Records from a dataset
------------------------------

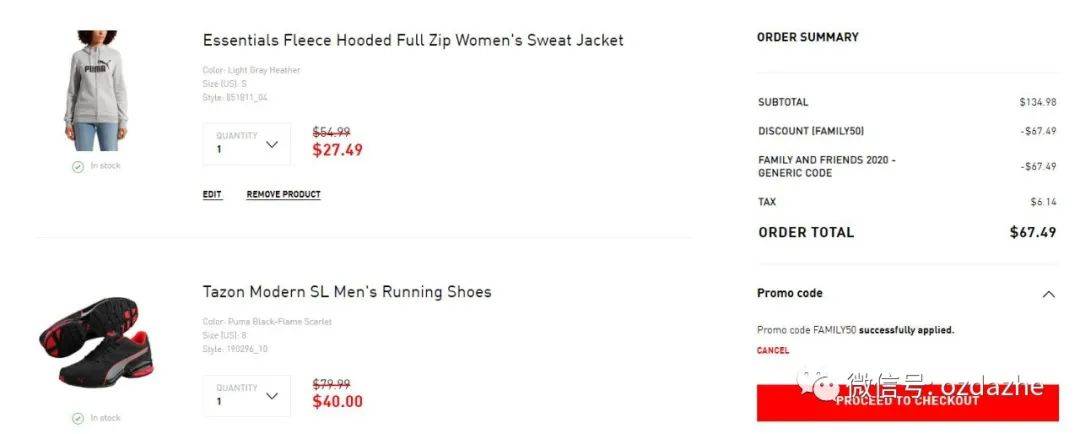Screen dimensions: 1080x434
Task: Open the sweat jacket product thumbnail
Action: click(x=96, y=90)
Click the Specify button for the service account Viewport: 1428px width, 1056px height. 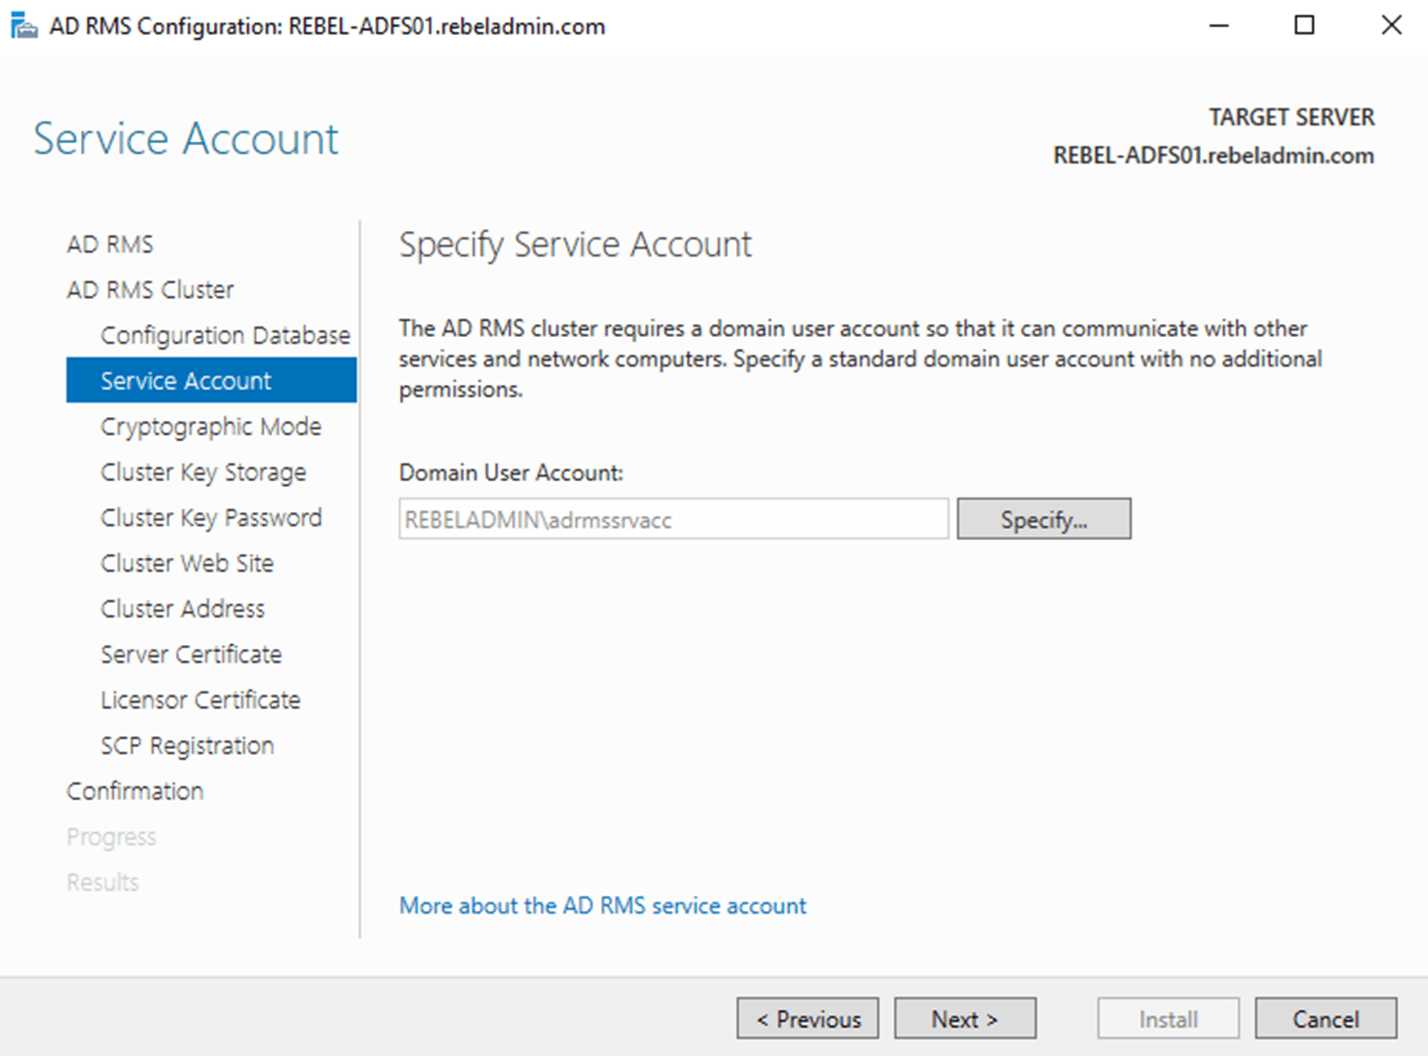pyautogui.click(x=1043, y=518)
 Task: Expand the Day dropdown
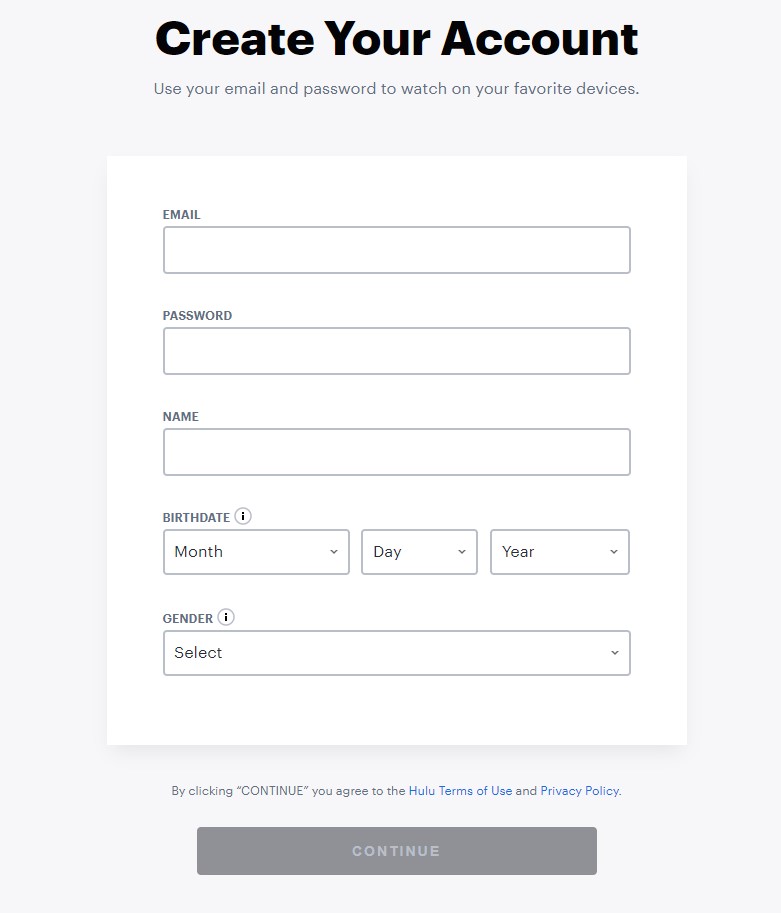[419, 552]
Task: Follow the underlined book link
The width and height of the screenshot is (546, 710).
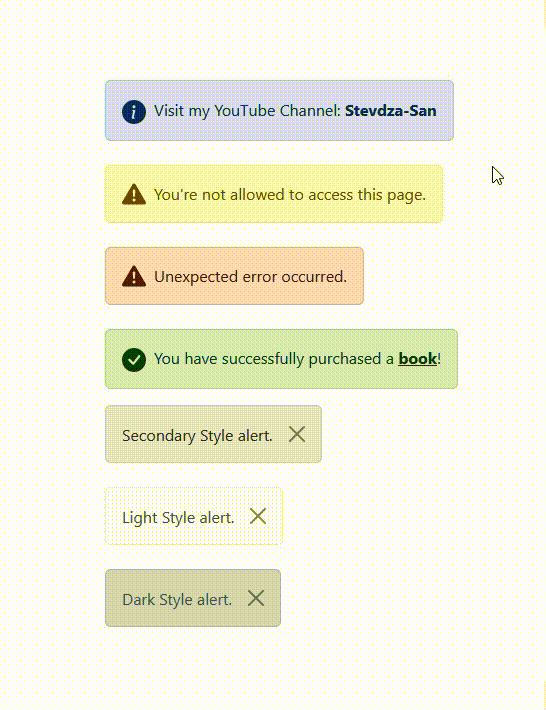Action: (x=417, y=359)
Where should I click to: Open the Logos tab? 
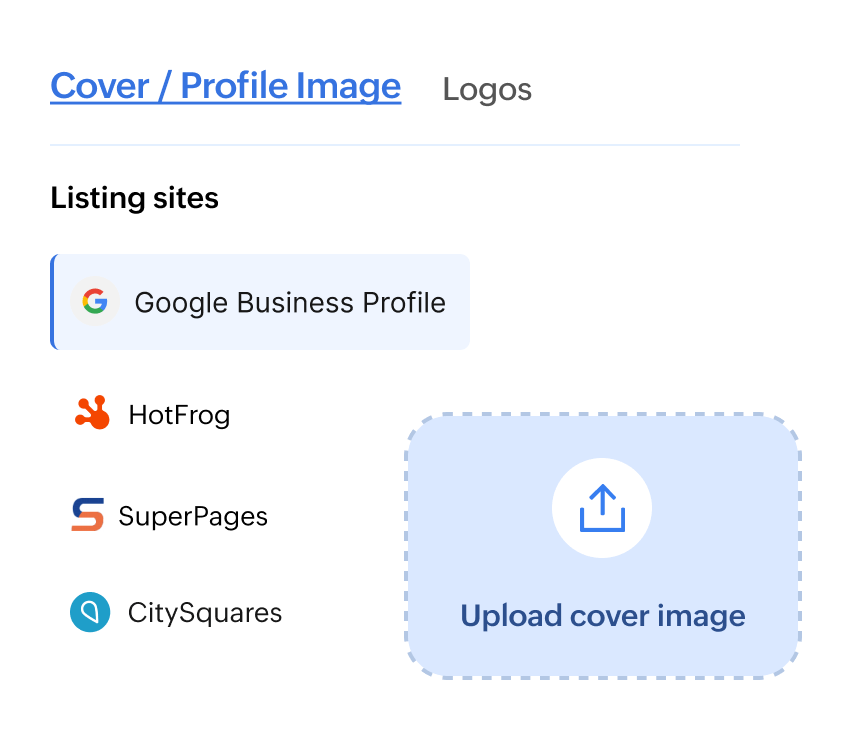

------------------------------

**WORK INSTRUCTION**
All that is wanted is an exact copy of the lines from the line bearing "Task: Follow the underlined book link" through the final line of the entries, including both ends but no pictures.

**PROBLEM SOLUTION**
Task: Follow the underlined book link
The width and height of the screenshot is (546, 710).
Action: (x=417, y=359)
Where should I click to: Open the Logos tab? 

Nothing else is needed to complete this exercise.